» **TASK DIRECTIONS**
Take the line containing "Click the orange 清除列表 button" and every line after it to the end of the data, and write them out exactly as they appear.
━━━━━━━━
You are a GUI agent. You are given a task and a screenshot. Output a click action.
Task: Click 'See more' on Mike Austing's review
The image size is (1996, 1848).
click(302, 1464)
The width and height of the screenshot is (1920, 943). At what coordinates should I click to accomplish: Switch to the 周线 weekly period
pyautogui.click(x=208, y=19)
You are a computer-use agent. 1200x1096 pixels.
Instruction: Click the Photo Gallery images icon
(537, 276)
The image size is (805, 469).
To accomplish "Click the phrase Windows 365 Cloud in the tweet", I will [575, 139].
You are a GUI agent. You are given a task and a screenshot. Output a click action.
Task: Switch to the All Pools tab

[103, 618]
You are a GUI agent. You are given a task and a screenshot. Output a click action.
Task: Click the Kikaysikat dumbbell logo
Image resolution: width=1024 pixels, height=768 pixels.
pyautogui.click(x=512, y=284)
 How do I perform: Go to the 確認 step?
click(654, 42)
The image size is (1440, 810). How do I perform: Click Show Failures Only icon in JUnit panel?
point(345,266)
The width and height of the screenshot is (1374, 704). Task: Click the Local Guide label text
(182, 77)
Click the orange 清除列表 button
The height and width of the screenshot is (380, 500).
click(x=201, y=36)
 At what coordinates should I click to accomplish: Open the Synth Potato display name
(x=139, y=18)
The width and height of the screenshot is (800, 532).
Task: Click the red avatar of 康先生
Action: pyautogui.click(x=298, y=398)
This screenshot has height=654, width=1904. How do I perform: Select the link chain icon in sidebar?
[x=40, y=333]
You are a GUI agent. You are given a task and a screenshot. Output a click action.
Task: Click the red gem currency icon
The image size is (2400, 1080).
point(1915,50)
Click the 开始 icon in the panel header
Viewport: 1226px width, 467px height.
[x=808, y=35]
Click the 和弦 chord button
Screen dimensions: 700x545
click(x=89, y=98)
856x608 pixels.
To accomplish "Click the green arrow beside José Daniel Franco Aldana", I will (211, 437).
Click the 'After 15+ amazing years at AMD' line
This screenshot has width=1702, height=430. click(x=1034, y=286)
━━━━━━━━
» **RESULT**
Click the orange 清除列表 button
The height and width of the screenshot is (380, 500).
click(x=201, y=36)
 At what coordinates should I click to accomplish: Open the Synth Potato display name
(x=139, y=18)
The width and height of the screenshot is (800, 532).
Task: Click the red avatar of 康先生
Action: pyautogui.click(x=298, y=398)
This screenshot has height=654, width=1904. How do I perform: Select the link chain icon in sidebar?
[x=40, y=333]
You are a GUI agent. You are given a task and a screenshot. Output a click action.
Task: Click the red gem currency icon
The image size is (2400, 1080).
point(1915,50)
Click the 开始 icon in the panel header
Viewport: 1226px width, 467px height.
[x=808, y=35]
Click the 和弦 chord button
Screen dimensions: 700x545
click(x=89, y=98)
856x608 pixels.
To accomplish "Click the green arrow beside José Daniel Franco Aldana", I will (211, 437).
Click the 'After 15+ amazing years at AMD' line
This screenshot has width=1702, height=430. click(x=1034, y=286)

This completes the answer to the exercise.